I set out to measure the finder lag for the a7RII. I set up a camera aimed at an oscilloscope (if you’re going to try this at home, you have to use an old-fashioned analog scope, not a modern digital one).
I connected the scope to a function generator set to a fairly-high-frequency triangle wave, and I set the time base to 10 milliseconds per division. That means that it takes the trace 100 msec, or a tenth of a second, to traverse the face of the scope from left to right. The picture above was taken at a faster sweep speed, 5 msec per division.
I took another a7RII, and set the shutter speed to 1/500 second, with EFCS on. That means that the exposure takes place in a 2 msec band moving from the top of the image to the bottom in about 4 msec. Both numbers are so fast compared to the scope trace that they can be considered instantaneous.
Here’s a picture of the scope and the camera LCD:
I focused on the camera, not the scope, since the image on the LCD panel is smaller in the frame than the image of the scope itself. Let’s blow that picture up:
Now we can see that the camera shows the sweep at the first division on the scope when it’s actually in the middle. The first division is 10 msec from the left.
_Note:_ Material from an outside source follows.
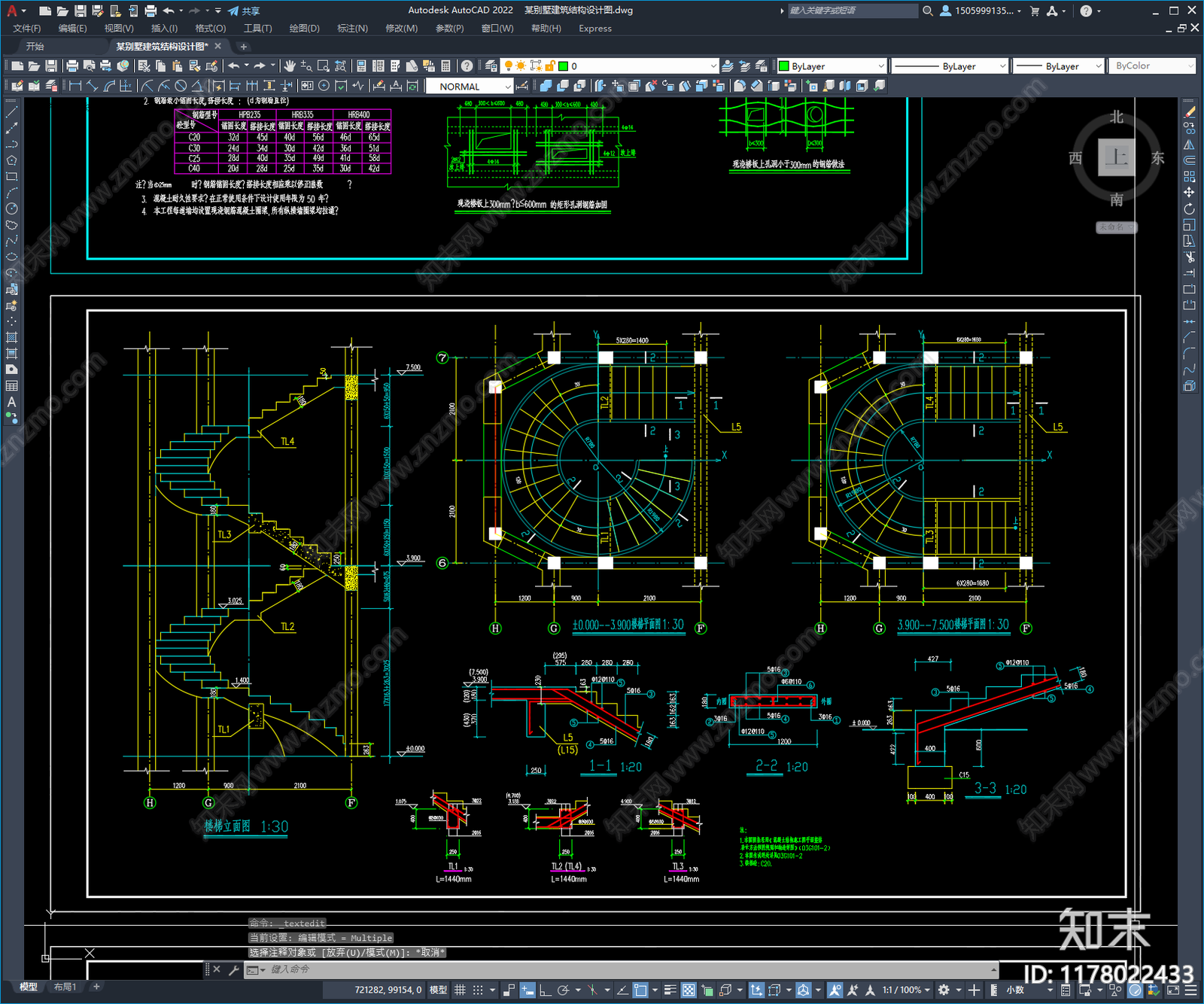Open the QuickCalc calculator tool
Image resolution: width=1204 pixels, height=1004 pixels.
pyautogui.click(x=445, y=66)
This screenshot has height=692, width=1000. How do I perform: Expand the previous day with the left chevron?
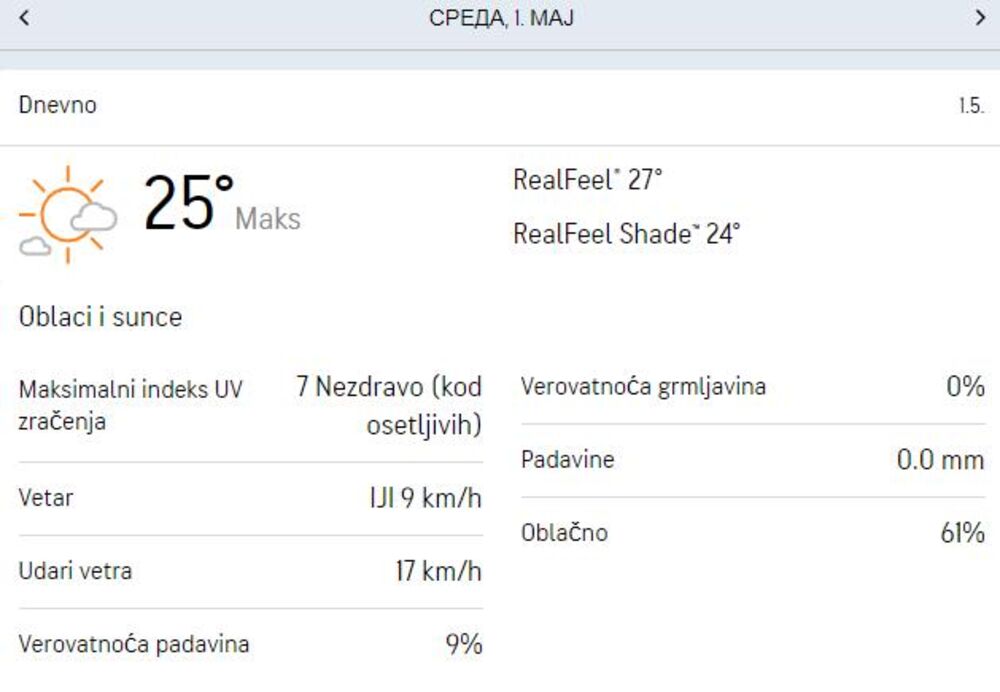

The middle is 50 msec from there. So the image on the LCD panel is 40 msec behind what’s actually going on.
In some modes the a7RII scans faster than in others, so it’s likely that the finder lag is lower in those modes. It’s also possible that the lag is different when you’re using the EVF, but I have no way of measuring that. The a9 should have less lag.
CarVac says
Maybe try half-pressing the shutter while you take this picture, to get the camera to go into a more active mode?